Well, we all love bookstores. But there are some hard facts we have to understand and take into consideration (with some hope for the future). "Bookshops in the United States face a grim future, with the heaviest book buyers choosing to buy digitally" The Bookseller

"Borders’ bankruptcy this summer has further underscored a major shift in the way people consume the written word, namely in pixels as opposed to print. As our chain brick and mortar bookstores inevitably go the way of our chain brick and mortar video stores and record stores, the ever-sharp Jon Stewart and author (and PC-dude) John Hodgman mull over various ways bookstores can stay competitive ." TechCrunch


You know, readers learn about what to read next from a physical bookstore. It's an old news, but buying patterns are shifting.

"As stores close, shopping in them becomes less convenient. As the remaining stores cut back on the shelf space they can devote to books, they become less attractive. All this drives more and more people to buy print online or to switch to ebooks. Since the single most critical skill set for consumer publishers for the past 100 years has been being able to put books on bookstore shelves, this is a frightening development for any trade publisher paying attention." Mike Shatzkin


You may not like it, but resistance is futile. And matchmaking is the key to success.

"Print on demand, digital and self-publishing are continuing to push up the number of books published in the UK and overseas, according to new output data issued by Nielsen Book. The statistics also reveal that the number of publishers has risen with 2010 seeing 3,151 new publishers registering for an ISBN, the highest for 10 years." The Bookseller


Readers win. Prices will go down, all titles will be always just at a click away.
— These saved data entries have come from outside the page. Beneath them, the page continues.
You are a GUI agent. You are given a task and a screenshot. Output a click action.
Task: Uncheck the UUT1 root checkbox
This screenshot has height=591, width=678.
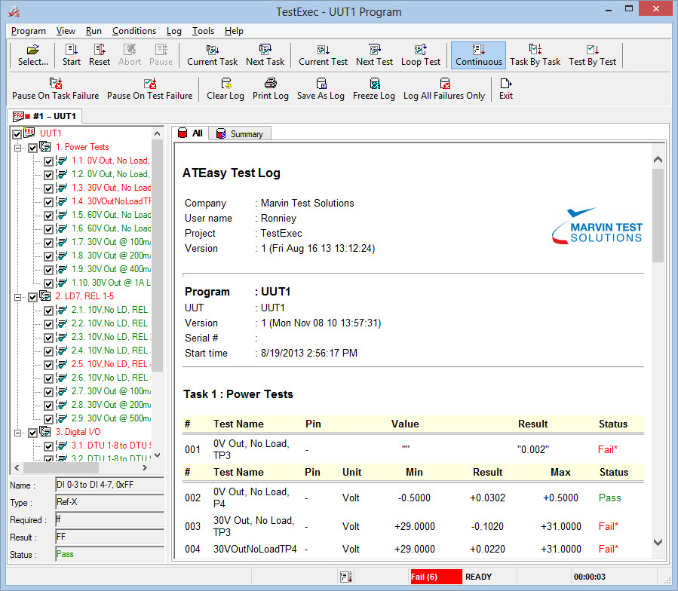click(x=17, y=134)
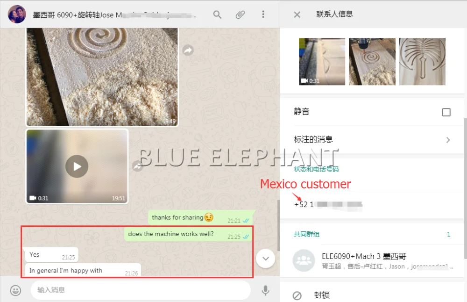This screenshot has height=302, width=467.
Task: Enable mute notifications for this contact
Action: tap(447, 111)
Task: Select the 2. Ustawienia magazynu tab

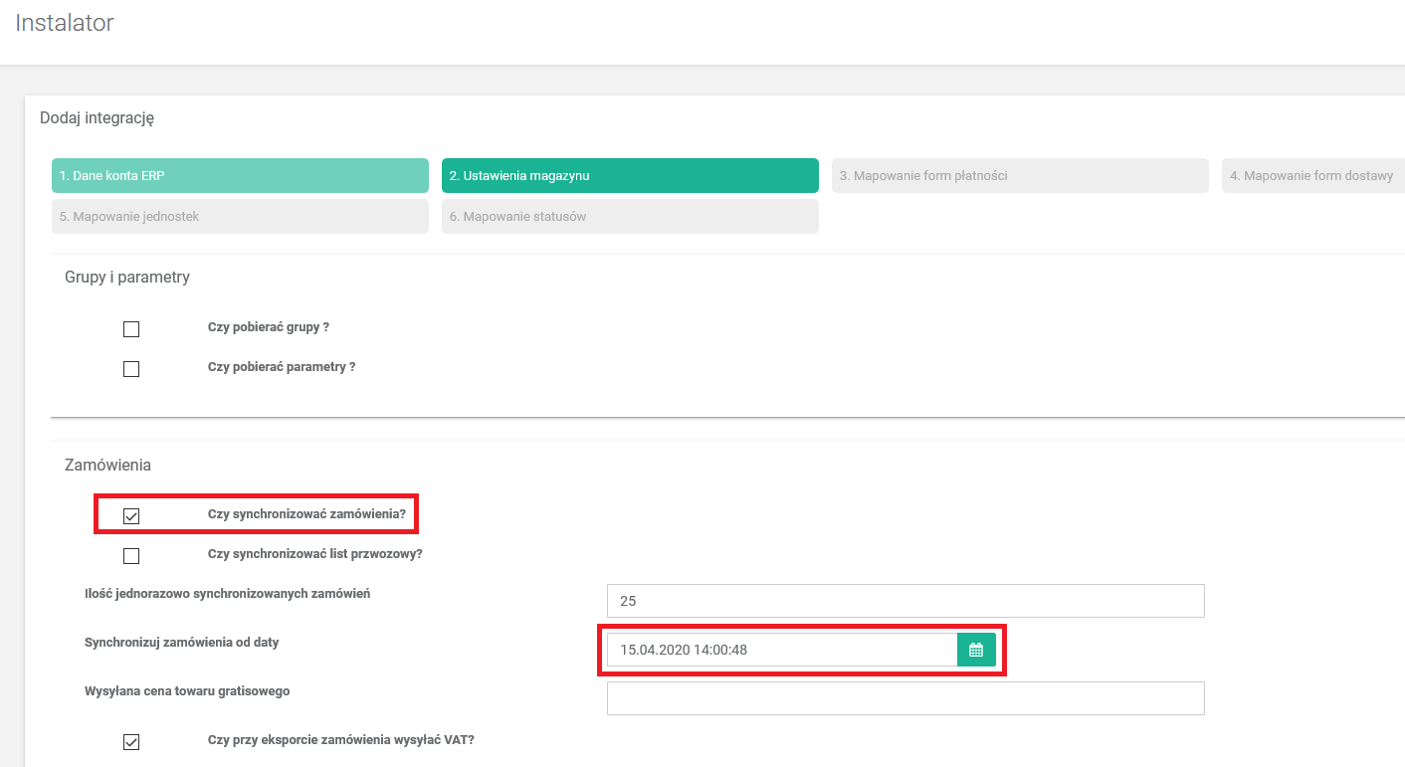Action: [x=630, y=175]
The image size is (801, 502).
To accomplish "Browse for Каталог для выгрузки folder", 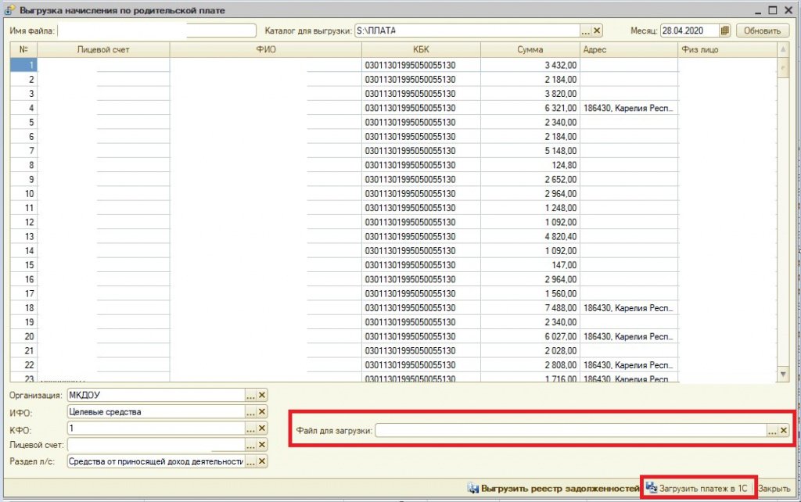I will (x=585, y=30).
__"In addition, previously languishing backlists have suddenly become valuable commodities. Out-of-print titles can easily be made available once again, a plus for both readers and writers. The reader can enjoy the entire body of an author’s work, and the writer benefits from the additional royalty income" Nancy Herkness

"I would go further: it turns out there is a market for anything. Welcome to the age of the micro-niche! If you want to read a book about space-faring dragons written in iambic pentameter, it’s probably out there. If you have written a time-travel romance about a Nebraskan widow and the scurvy-riddled pirate who captures her heart, there are readers for that too." David Gaughran


This is controversial. There are many writers that envision a dark future (i.e. Writing, as a profession, will cease to exist.)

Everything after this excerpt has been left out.